Judy mencemooh. "Jadi bagaimana kalau itu benar atau tidak? Bagaimanapun juga, ayahmu mendukungnya, dan kamu tidak punya suara! Lain kali kamu pergi bertemu, aku akan ikut denganmu!"
"Kamu pikir aku akan menerimanya begitu saja?"
"Tidak, tapi Isabella, jika perlu, aku akan mengikatmu juga!"
"Oh? Mengikat?" Sebuah suara jernih dan dalam terdengar, tampak santai tapi membawa aura kuat. "Aku ingin lihat siapa yang berani menyentuh istriku, Isabella."
Tangan Sebastian dengan santai dimasukkan ke dalam saku celananya saat dia berjalan mendekat, ekspresinya dingin dan acuh tak acuh, tapi matanya selalu tertuju pada Isabella.
Isabella menatapnya. "Kamu, kamu..."
"Ada apa denganku?" Sebastian mengangkat tangannya dan dengan hati-hati menyelipkan rambut yang berantakan di belakang telinganya. "Kenapa kamu selalu terlihat berantakan setiap kali aku melihatmu?"

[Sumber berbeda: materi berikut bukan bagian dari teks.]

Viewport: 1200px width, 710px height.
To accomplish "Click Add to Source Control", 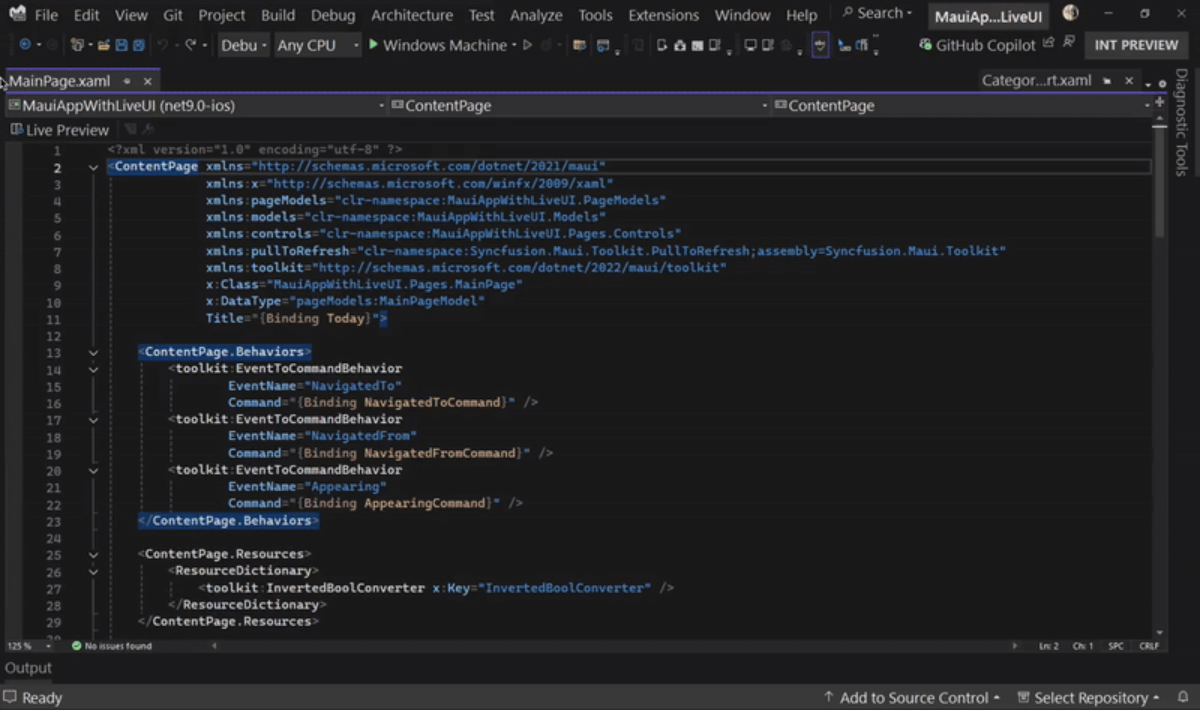I will point(912,697).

"Bagaimana kamu bisa datang ke sini?"
"Untuk melihat istriku," jawab Sebastian. "Apakah itu tidak diperbolehkan?"
Judy dan Sharon membeku di tempat.
Siapa pun yang bergaul di kalangan atas Jakarta tahu keluarga Lawrence, dan mereka terutama tahu putra kedua keluarga Lawrence, sosok tangguh yang memegang kekuasaan di Jakarta, dihormati oleh sosialita dan aktris papan atas.